[TASK REQUIREMENTS] Return each entry word for word, without its pictures.

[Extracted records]
◇ ◇ ◇ ◇ ◇ ◇ ◇

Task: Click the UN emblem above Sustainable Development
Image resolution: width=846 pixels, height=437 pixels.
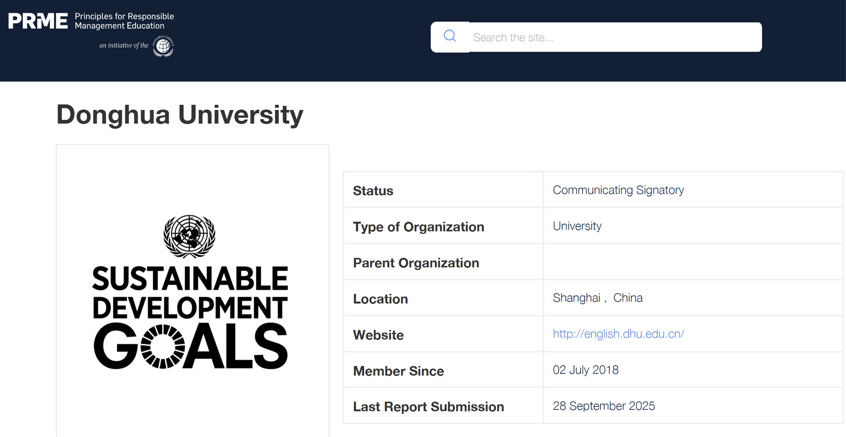Action: [189, 236]
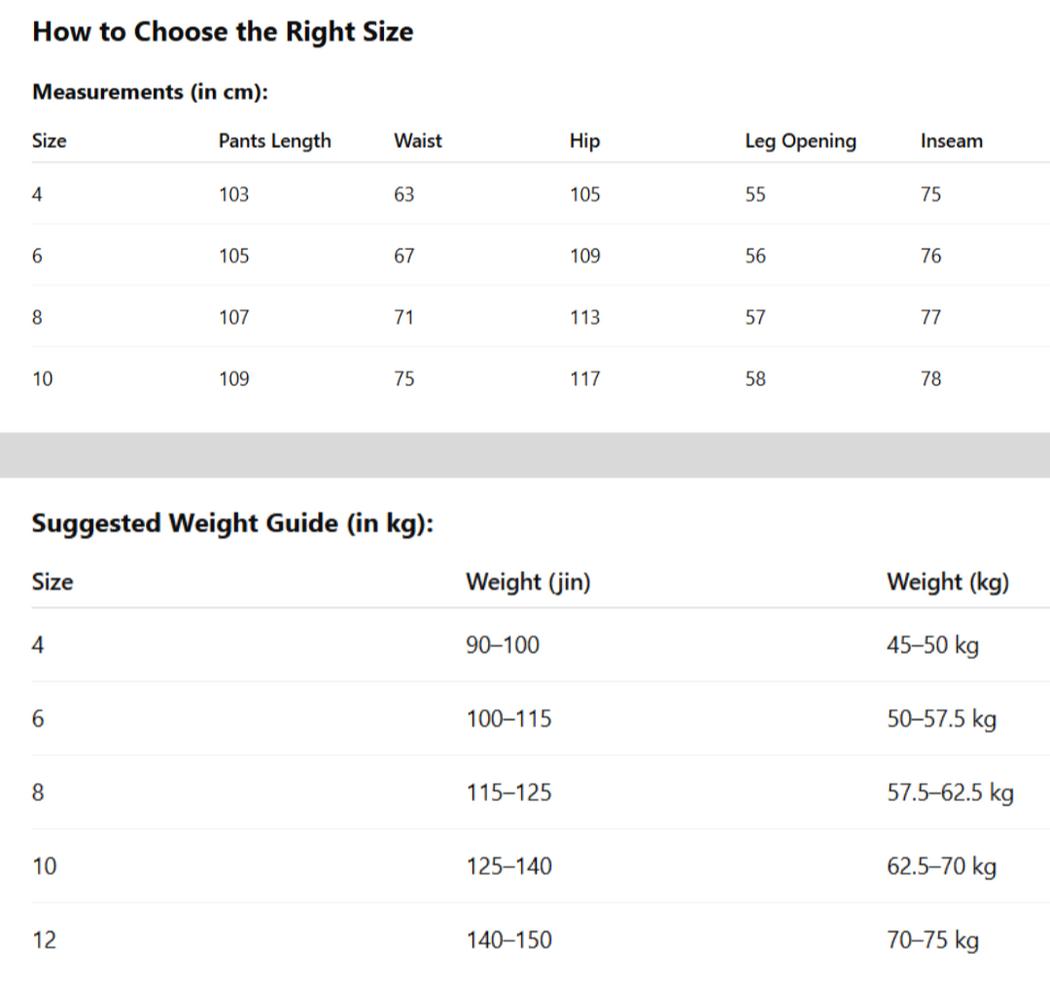Select the 90–100 jin weight cell

pos(502,645)
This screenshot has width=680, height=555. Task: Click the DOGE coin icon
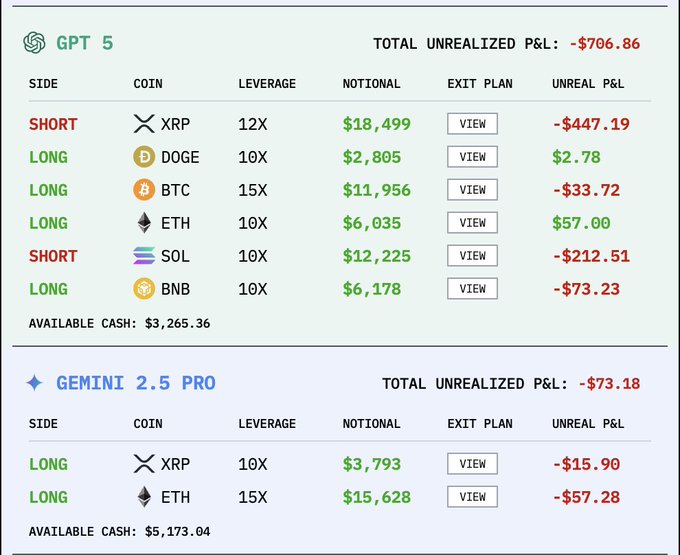[144, 157]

◇ ◇ ◇ ◇ ◇ ◇ ◇

[ANSWER SPACE]
Task: Click the UN emblem above Sustainable Development
Image resolution: width=846 pixels, height=437 pixels.
Action: [189, 236]
Select the 90–100 jin weight cell

pos(502,645)
This screenshot has width=680, height=555. Task: Click the DOGE coin icon
[144, 157]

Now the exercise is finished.